▸ **HOW TO COMPLETE THIS TASK**
Exact copy, pictures excluded: please retype every record below.

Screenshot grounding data
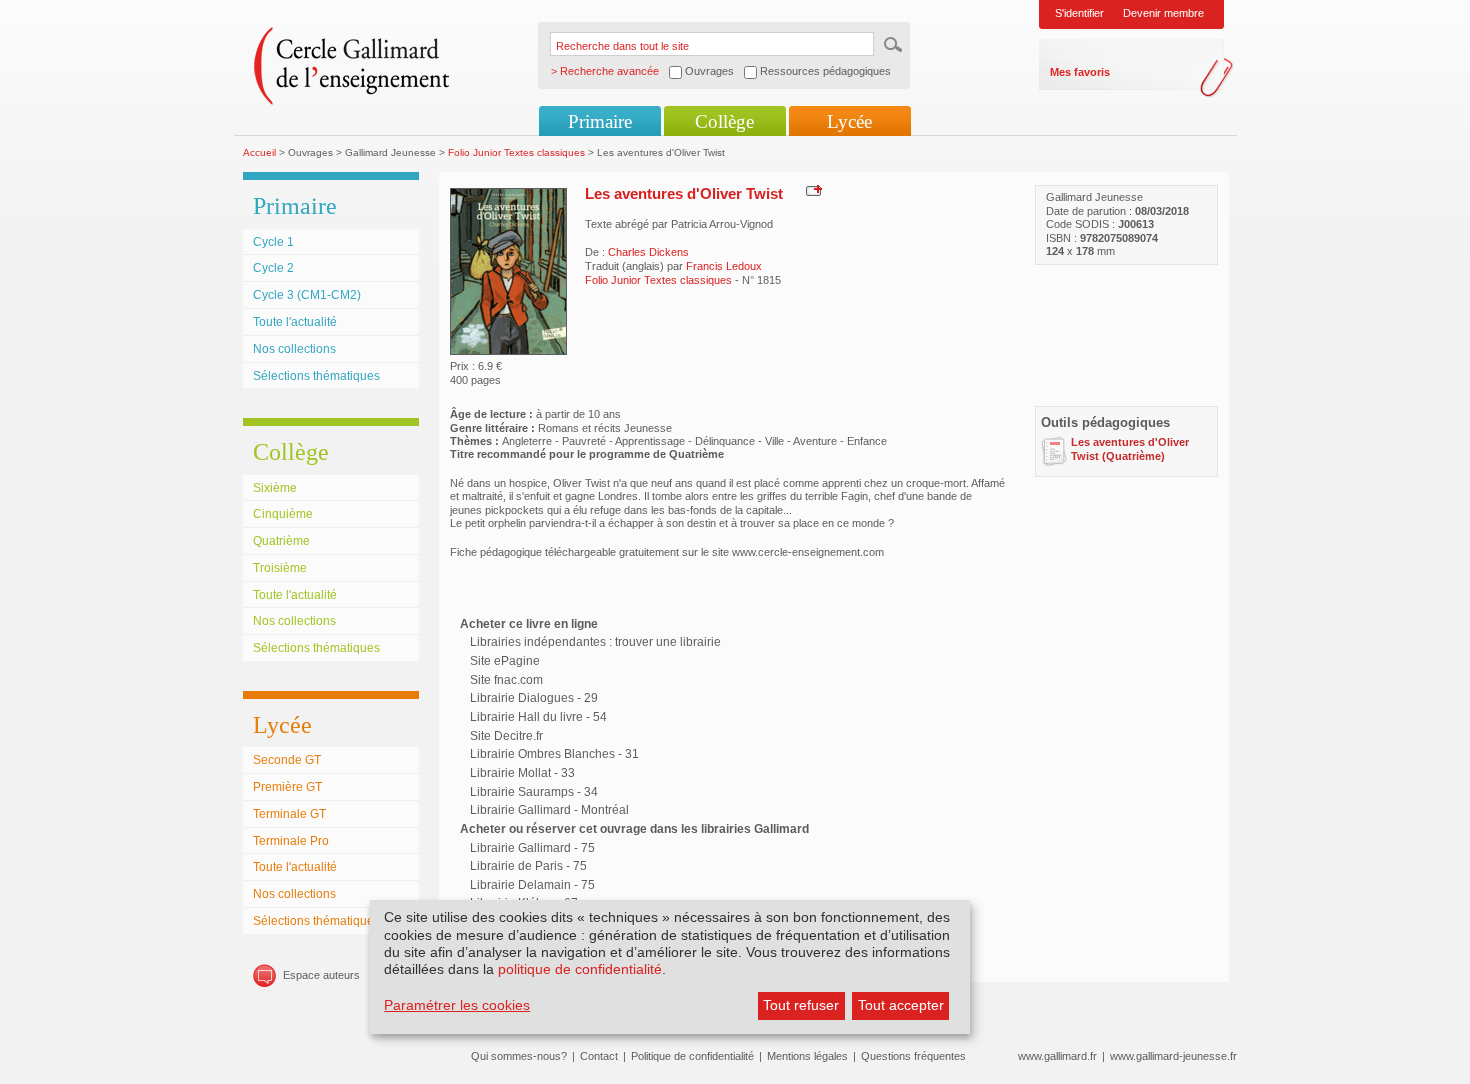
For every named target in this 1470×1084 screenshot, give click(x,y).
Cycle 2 (273, 268)
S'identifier (1079, 13)
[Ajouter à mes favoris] (811, 190)
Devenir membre (1163, 13)
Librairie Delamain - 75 (532, 885)
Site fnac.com (506, 680)
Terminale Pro (291, 841)
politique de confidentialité (580, 969)
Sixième (275, 488)
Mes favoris (1080, 72)
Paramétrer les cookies (457, 1005)
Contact (599, 1056)
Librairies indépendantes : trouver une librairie (595, 642)
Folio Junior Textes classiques (516, 152)
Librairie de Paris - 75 (528, 866)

▸ **ANSWER TO THE PROBLEM**
For every named target in this 1470×1084 screenshot, give click(x,y).
Cycle 2 (273, 268)
S'identifier (1079, 13)
[Ajouter à mes favoris] (811, 190)
Devenir membre (1163, 13)
Librairie Delamain - 75 (532, 885)
Site fnac.com (506, 680)
Terminale Pro (291, 841)
politique de confidentialité (580, 969)
Sixième (275, 488)
Mes favoris (1080, 72)
Paramétrer les cookies (457, 1005)
Contact (599, 1056)
Librairies indépendantes : trouver une librairie (595, 642)
Folio Junior Textes classiques (516, 152)
Librairie de Paris - 75 (528, 866)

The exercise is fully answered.